Google has changed their search algorithm so that internet users find quality and legitimate sites listed first in displayed results. Sites which have had numerous demands that they be removed for copyright violations have been relegated to the bottom of the results page.
Google has summarised the range of changes recently made to their search engine about quality results. A total of 86 changes that are more or less minor have been made in June and July, with the list of these changes being published here.
It is from this week though that the main modifications to Google’s search algorithm will be applied, with rankings on the results page being altered if requests to have a site removed for copyright violation have been made.

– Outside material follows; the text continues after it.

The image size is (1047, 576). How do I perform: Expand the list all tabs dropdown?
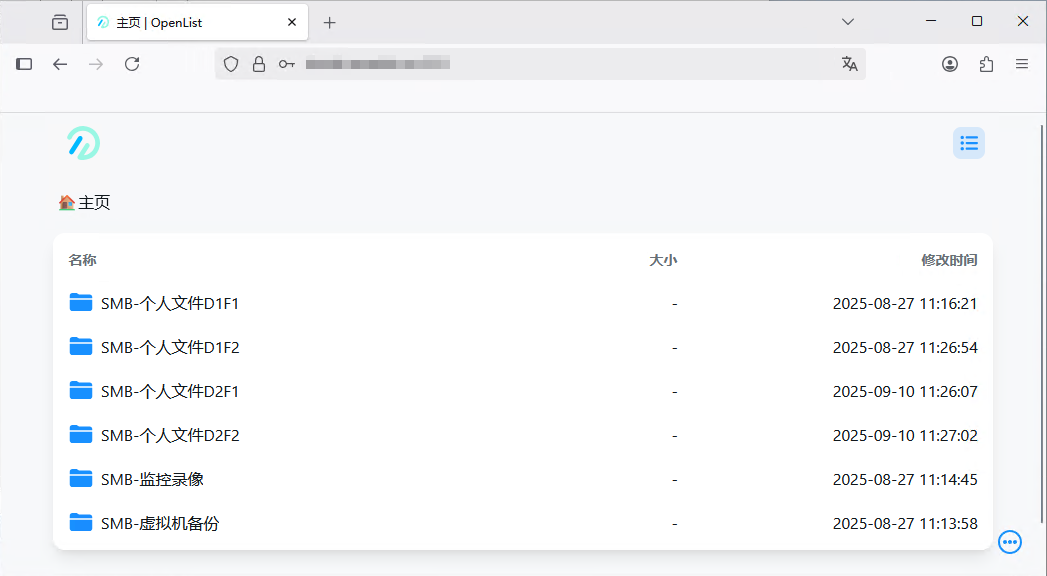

Google software engineer Amit Singhal states: "Sites with high numbers of removal notices may appear lower in our results. This ranking change should help users find legitimate, quality sources of content more easily—whether it’s a song previewed on NPR’s music website, a TV show on Hulu or new music streamed from Spotify."
Once again, Google is trying to keep the entertainment industry happy as they are often criticised for not doing enough in the fight against illegal downloads.
Sites won’t be blindly targeted though, as Google will implement a procedure to be respected. The company won’t be judging whether a website infringes on copyright, but will instead refer all copyright holders to the legal system.
While these new criteria will affect the rankings of certain search results, no page will be removed from the results unless an approved delete request is received from the copyright holder.
Over the last 30 days, Google has received more than 4.3 million content removal requests. These delete requests aren’t always followed upon, but are displayed in their transparency report.